A psicanálise e o sujeito trans
Despatologizar o sujeito trans e outros ensaios lacanianos, do psicanalista argentino Fabián Fajnwaks, é um título cuja limpidez de sentido antecipa seus propósitos. Com organização do Labtrans/UFMG e edição da Scriptum, o livro reúne uma série de conferências e artigos do autor no Brasil, tendo como alicerce a interseção entre estudos de gênero e teoria psicanalítica. O livro será lançado às 11h deste sábado, 19 de agosto, na livraria Scriptum, em Belo Horizonte.
Como aponta a coordenadora do Labtrans, Márcia Rosa, Fajnwaks retoma Lacan para se acercar de uma despatologização da transexualidade, na medida em que, como diz o autor francês, “o ser sexuado só se autoriza de si mesmo […] e de alguns outros”. Assim, Fajnwaks enfatiza, segundo Rosa, “que a psicanálise lacaniana vai além da divisão gozo masculino/gozo feminino e que ela abre passagem para a diversidade de arranjos com a sexualidade feitos pelos falasseres do modo como melhor lhes convier”.
Ao longo de 415 páginas, Fajnwaks – professor da Université Paris 8 – provoca uma transação entre estudos queer e a teoria psicanalítica. Estão em análise, por exemplo, o falocentrismo freudiano e a suposta patologização do sujeito transexual pela psicanálise lacaniana. Fajnwaks retoma a radical subversão de Lacan do conceito primeiro de Nome-do-Pai para afastar qualquer suspeita normativa e patriarcal que sua teoria pudesse verter para autores como Judith Butler, Gayle Rubin ou Paul Preciado.

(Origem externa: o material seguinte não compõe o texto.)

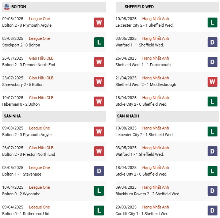This screenshot has height=218, width=220.
Task: Click L badge for Bolton 0-2 Wycombe
Action: coord(99,191)
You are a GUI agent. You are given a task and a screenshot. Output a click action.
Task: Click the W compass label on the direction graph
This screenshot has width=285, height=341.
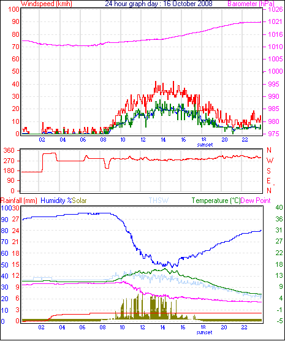pyautogui.click(x=270, y=161)
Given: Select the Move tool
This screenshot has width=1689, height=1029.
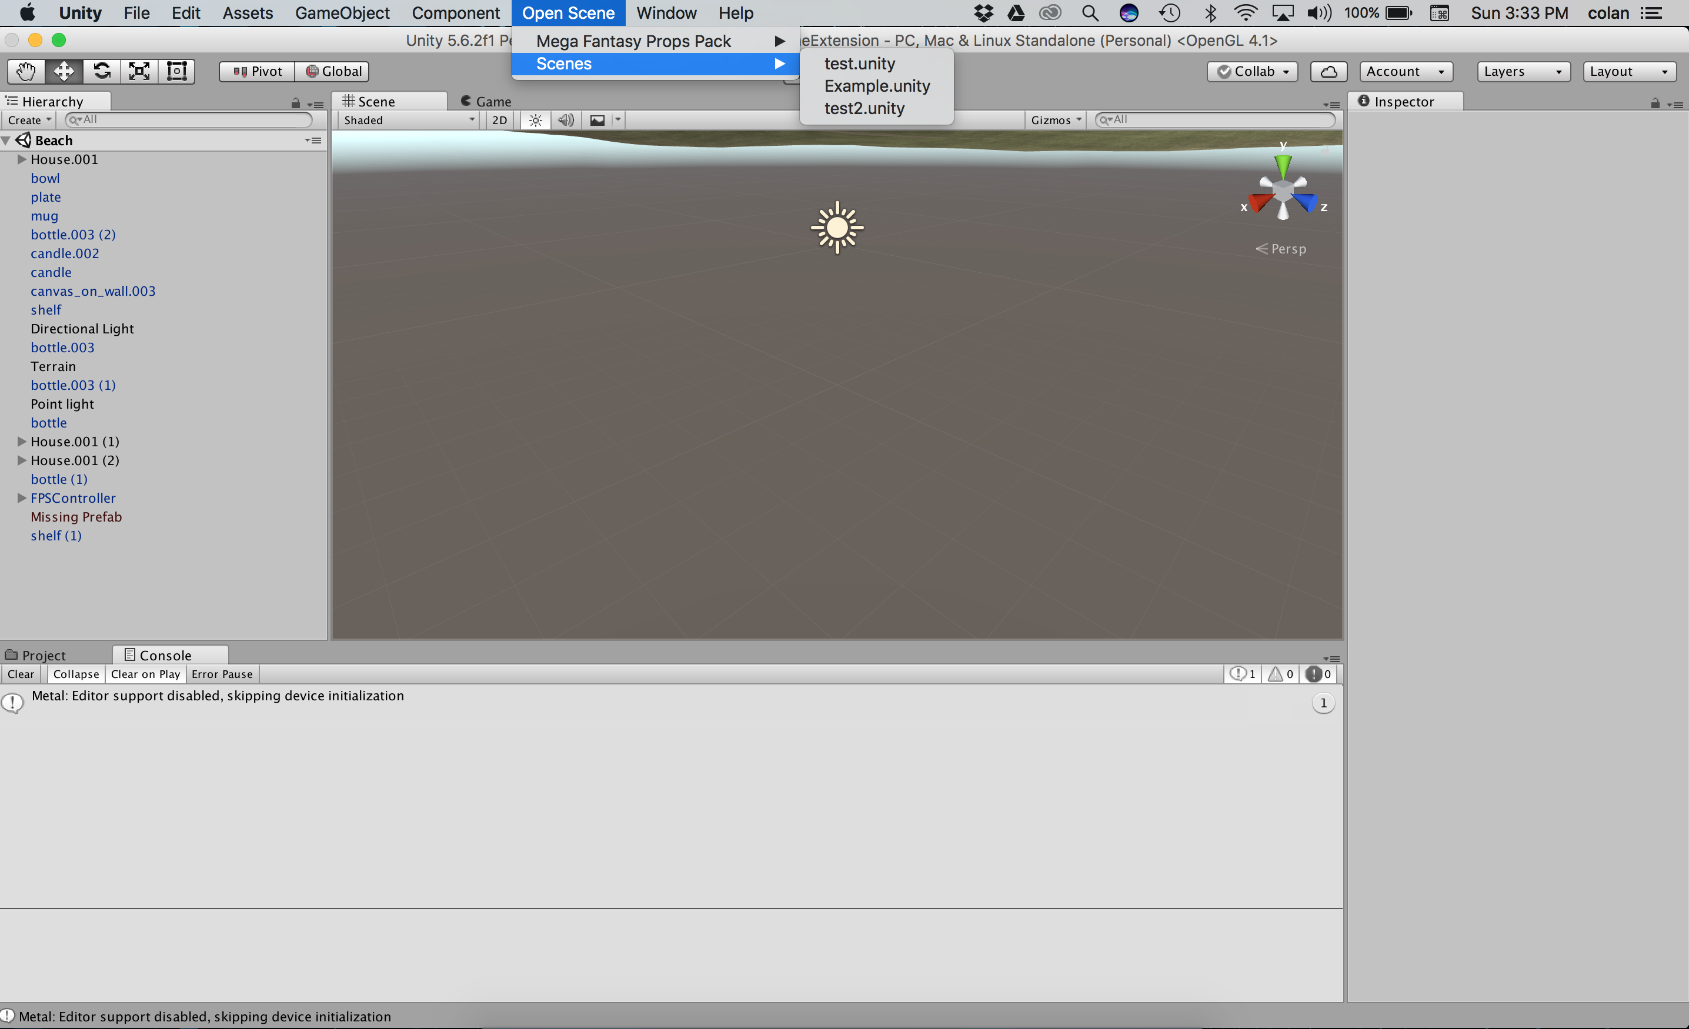Looking at the screenshot, I should [64, 71].
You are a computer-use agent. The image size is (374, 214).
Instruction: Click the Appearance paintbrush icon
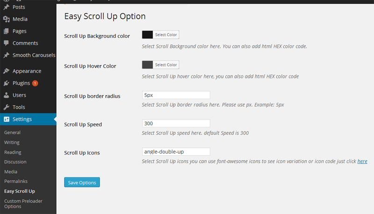7,71
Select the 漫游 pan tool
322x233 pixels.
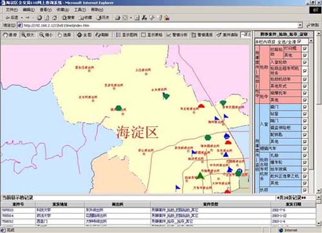(10, 35)
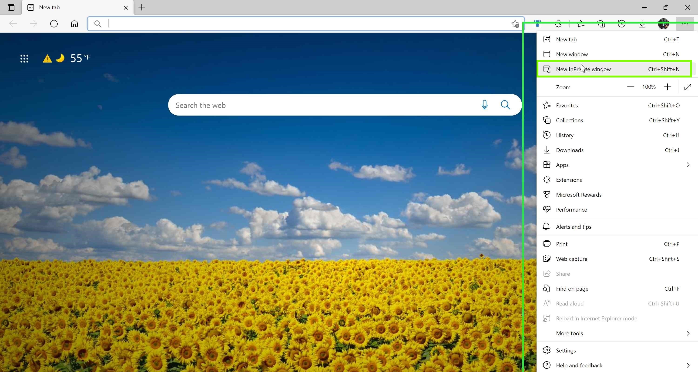Click the Search the web field
The width and height of the screenshot is (698, 372).
[322, 105]
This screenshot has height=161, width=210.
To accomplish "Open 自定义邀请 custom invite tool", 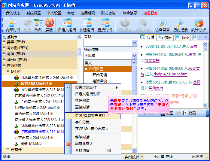I will pos(67,23).
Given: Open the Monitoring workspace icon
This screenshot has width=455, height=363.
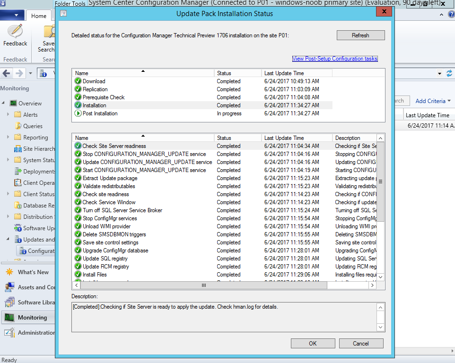Looking at the screenshot, I should [9, 318].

Para o psicanalista, a relação da psicanálise de orientação lacaniana com os estudos de gênero e queer é de disputa – segundo ele, saudável para ambos. “Para a primeira, porque nos permite negar muitos pontos que não são mal-entendidos, mas desconhecimentos, no que diz respeito à suposta defesa que a psicanálise lacaniana faria da ordem patriarcal, da heteronormatividade e do falocentrismo. Nenhum desses pontos pode ser sustentado desde o ensino de Lacan na década de 1970”, diz o autor. Segundo ele, para a psicanálise, é salutar a crítica queer para atualizar sua posição em relação aos resquícios que possa ter dos preconceitos centrados em qualquer abordagem essencialista, que reencaminha o sujeito para uma eventual inscrição sexual apenas anatômica ou biológica.
Como repercussão do que chama de “laço com a Coisa brasileira”, o livro não apenas compila escritos e conferências sobre estudos de gênero no país como investiga suas manifestações culturais pelo arcabouço psicanalítico. “O que mais me impressiona na cultura brasileira é a possibilidade de combinar inventivamente o que há de mais contemporâneo de que essa cultura se nutre com o que há de mais ancestral, representado hoje pelas culturas indígenas”, diz o autor.
Em “O ancestral e sua borda com o presente”, que analisa o trabalho fotográfico da artista indígena Moara Tupinambá, Fajnwaks propõe um paralelismo possível entre o sintoma freudiano e a ancestralidade – ambos manifestações de um passado que se recusa a desaparecer. “É descobrir que a verdadeira alteridade da cultura brasileira, o verdadeiro Outro do Brasil, não é tanto a cultura europeia ou norte-americana que aí desempenha um papel também por emulação, mas a ancestral cultura ameríndia que foi negada justamente pela civilização-projeto, que procurou dominá-lo e dizimá-lo”, afirma.
Em texto sobre Clarice Lispector, o psicanalista se debruça sobre a linguagem existencial da autora, com aproximações e tensões com o pensamento de Lacan, e explora o veio barroco da língua portuguesa. Ele destaca o lugar que Clarice atribui ao que chama de “o inexpressivo” em A paixão segundo G.H. – “o que sempre foi minha busca cega e secreta”, como escreve a autora. “Este inexpressivo abre-se na linha sub-reptícia que lhe permitiu entrar no espaço que existe entre o número um e dois, entre duas notas musicais, entre dois grãos de areia, entre dois fatos… E esta combinação entre o ancestral e o contemporâneo também ficará nessa linha sub-reptícia que percorre a cultura brasileira”, diz.